Uno straniero

Terribile sensazione! La scacciavo ma tornava. Subdola aspettò che mi svegliassi. E colpì.
Non sapevo più chi fossi. Una parte di me, indebolita, diceva: pazzo! Sei tu. Il solito uomo che deve sbrigarsi, correre, andare al lavoro. E l’altra: Ma chi sei? Uno straniero. Non sai niente di te né cosa ti circonda. Ero terrorizzato.
Cercai conferme. Volai in camera da letto. Mia moglie. Cercai il viso. Lo trovai, lo osservai. Non avevo mai visto quel volto in vita mia! Ma è lei, Claudia. Non la riconobbi.

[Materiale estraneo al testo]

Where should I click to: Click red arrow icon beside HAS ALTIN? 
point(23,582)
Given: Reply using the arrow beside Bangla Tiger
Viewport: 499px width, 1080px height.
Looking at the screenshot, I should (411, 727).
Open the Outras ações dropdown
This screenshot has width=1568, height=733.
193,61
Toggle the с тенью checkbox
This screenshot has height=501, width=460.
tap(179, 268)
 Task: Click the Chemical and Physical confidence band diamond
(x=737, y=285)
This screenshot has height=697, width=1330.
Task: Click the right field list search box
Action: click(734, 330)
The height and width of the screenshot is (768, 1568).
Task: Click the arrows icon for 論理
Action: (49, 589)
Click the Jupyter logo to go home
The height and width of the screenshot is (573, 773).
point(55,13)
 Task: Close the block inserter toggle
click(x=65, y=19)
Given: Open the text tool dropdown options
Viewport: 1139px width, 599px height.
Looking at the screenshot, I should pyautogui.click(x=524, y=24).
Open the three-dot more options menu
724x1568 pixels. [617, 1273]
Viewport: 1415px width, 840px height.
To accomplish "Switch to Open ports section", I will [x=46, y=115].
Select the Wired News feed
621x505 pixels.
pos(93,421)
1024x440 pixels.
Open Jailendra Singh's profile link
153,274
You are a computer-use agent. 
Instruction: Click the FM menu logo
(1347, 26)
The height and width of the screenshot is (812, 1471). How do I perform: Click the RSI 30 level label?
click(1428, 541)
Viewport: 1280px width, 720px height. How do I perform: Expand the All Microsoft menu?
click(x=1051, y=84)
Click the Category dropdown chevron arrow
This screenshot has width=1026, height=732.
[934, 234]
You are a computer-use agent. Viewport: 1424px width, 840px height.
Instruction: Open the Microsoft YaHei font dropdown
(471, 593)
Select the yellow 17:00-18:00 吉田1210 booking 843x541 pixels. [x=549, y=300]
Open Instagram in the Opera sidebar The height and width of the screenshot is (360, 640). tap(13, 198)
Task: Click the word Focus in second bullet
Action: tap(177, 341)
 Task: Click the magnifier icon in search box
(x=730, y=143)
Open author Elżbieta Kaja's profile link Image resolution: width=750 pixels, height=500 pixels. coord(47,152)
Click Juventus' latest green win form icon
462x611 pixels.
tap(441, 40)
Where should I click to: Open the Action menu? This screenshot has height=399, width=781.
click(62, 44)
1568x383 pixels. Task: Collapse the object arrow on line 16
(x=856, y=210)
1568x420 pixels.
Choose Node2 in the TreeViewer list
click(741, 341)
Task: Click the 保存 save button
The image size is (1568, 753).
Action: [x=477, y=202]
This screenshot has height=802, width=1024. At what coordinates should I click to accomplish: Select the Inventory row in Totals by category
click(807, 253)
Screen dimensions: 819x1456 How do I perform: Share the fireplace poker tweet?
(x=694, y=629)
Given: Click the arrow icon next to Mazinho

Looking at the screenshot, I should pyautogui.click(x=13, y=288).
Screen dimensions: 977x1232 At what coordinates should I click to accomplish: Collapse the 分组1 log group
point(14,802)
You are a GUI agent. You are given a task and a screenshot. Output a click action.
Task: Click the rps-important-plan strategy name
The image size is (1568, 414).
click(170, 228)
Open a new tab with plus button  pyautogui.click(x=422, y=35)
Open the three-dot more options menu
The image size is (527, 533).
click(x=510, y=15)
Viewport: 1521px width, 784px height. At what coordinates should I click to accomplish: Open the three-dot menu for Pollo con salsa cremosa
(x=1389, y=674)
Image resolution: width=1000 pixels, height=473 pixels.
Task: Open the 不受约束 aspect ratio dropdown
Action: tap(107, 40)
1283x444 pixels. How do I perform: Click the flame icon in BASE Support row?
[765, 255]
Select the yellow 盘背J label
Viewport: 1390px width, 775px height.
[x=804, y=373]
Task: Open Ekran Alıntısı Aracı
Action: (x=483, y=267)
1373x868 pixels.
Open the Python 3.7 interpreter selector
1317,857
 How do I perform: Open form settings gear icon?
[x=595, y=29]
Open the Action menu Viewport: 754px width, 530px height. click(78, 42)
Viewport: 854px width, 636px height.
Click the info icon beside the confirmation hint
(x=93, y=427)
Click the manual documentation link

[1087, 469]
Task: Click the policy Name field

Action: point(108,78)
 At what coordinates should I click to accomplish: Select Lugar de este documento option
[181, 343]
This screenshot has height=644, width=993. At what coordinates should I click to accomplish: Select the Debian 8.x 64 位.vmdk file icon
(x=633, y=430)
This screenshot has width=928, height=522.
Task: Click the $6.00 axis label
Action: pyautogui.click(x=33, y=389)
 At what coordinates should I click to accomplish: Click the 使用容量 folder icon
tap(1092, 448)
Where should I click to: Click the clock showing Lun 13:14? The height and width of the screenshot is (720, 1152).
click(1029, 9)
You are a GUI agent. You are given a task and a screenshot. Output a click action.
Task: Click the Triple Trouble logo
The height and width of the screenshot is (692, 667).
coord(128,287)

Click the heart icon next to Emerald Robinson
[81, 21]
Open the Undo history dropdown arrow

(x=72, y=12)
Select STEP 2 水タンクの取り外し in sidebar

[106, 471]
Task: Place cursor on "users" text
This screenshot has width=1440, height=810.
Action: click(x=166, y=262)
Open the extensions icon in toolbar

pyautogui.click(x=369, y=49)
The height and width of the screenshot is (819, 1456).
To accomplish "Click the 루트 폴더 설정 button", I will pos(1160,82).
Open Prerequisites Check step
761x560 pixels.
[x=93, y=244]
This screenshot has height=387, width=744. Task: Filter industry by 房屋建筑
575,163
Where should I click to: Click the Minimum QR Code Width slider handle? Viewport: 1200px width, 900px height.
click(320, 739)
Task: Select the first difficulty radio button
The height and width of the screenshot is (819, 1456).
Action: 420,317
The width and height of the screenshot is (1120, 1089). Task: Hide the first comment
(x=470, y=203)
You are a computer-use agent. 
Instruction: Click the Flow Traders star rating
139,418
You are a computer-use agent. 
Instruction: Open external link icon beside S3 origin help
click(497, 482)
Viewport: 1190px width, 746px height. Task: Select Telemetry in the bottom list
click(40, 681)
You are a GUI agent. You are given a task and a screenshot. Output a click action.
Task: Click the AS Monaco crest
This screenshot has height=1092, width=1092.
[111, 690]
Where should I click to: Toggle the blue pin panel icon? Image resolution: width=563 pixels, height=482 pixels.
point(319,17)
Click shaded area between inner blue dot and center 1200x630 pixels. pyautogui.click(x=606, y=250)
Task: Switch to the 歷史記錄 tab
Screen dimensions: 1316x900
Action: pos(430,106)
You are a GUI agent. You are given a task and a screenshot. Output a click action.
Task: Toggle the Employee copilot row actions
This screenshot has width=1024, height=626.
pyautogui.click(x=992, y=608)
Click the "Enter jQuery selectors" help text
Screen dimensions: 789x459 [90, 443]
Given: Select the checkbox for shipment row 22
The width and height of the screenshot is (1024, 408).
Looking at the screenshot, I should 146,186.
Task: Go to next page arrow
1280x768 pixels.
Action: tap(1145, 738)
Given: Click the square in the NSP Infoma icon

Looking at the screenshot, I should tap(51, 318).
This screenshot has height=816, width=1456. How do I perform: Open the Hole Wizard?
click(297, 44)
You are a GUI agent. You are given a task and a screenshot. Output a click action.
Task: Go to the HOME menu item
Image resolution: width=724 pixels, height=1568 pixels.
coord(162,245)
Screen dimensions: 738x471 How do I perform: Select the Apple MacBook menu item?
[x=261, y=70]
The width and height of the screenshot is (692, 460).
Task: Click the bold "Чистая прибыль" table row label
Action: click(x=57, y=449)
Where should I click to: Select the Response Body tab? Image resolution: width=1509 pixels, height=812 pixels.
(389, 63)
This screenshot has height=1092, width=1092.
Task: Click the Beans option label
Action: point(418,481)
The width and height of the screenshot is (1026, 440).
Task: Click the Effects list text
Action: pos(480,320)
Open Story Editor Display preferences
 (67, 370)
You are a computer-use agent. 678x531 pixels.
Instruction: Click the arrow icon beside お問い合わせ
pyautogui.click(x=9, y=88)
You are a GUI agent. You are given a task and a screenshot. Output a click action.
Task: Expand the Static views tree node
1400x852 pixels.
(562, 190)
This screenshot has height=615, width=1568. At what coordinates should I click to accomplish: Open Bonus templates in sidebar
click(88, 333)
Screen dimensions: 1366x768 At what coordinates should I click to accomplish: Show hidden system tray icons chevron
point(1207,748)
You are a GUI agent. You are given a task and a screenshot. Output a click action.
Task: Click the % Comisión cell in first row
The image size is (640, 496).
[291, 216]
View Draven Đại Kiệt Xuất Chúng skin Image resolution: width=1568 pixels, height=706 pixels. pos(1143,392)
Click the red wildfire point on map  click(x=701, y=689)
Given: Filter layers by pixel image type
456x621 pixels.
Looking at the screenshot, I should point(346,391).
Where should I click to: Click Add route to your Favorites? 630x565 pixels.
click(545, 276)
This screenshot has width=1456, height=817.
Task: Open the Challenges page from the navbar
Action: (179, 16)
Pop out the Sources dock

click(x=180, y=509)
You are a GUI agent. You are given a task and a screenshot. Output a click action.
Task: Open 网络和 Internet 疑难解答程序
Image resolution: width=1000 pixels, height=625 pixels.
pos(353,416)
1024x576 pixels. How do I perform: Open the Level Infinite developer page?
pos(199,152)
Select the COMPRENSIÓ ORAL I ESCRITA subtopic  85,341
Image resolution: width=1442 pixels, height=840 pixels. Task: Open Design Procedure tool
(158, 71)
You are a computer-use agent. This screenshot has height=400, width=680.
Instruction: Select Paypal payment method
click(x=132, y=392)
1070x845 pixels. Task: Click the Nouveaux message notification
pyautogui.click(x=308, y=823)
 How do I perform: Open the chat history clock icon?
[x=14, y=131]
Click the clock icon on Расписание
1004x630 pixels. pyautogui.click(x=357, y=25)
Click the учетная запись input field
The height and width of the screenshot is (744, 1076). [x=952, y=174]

Non la ricordavo. La debole voce della coscienza urlava: è tua moglie! Udivo solo un bisbiglio lontano.
Tornai in bagno e lo sconosciuto iniziò a sbiadirsi e scomparve. Lo specchio non mi rifletteva più. Devo calmarmi, pensare. E’ un incubo! Mi sciacquai gli occhi, mi guardai. Nulla, non c’ero. Andai sul balcone a fumare. Ero più calmo. Guardavo l’umanità.
Chi andava a scuola, chi al lavoro. Correndo. Tutti assonnati . . . tutti stranieri. Nessuno salutava, nessuno parlava. Solitudini stanche che spontaneamente si mettevano le catene e producevano, producevano, producevano. Cosa? Perché? Mi vestii e uscii.
Avevo nuovi occhi. La realtà sempre indigesta mi appariva ora in tutta la sua mostruosità e follia. Presi il metrò. Manicomio viaggiante di disperazioni controllate. Ognuno con il proprio smartphone, illusi che l’aggeggio contenga il mondo intero. Mi veniva da vomitare e scesi.
Sedetti su una panchina e telefonai al lavoro che stavo male. E non era una scusa. Due gatti giocavano. Loro non lavorano. E noi saremmo la specie intelligente? Accesi un’altra sigaretta e m’incamminai verso casa. A quell’ora Claudia era già uscita. Lei e io, condannati ai lavori forzati. Come tutti, come ergastolani.
Ma una vetrina rimandò la mia immagine. Riuscivo a specchiarmi! Correndo tornai a casa. Lei era sveglia ma non si era ancora alzata. La ricordavo, la riconobbi. Ero felice. La baciai ma si ritrasse. Tremava. Disse: “Scusi ma lei chi è?”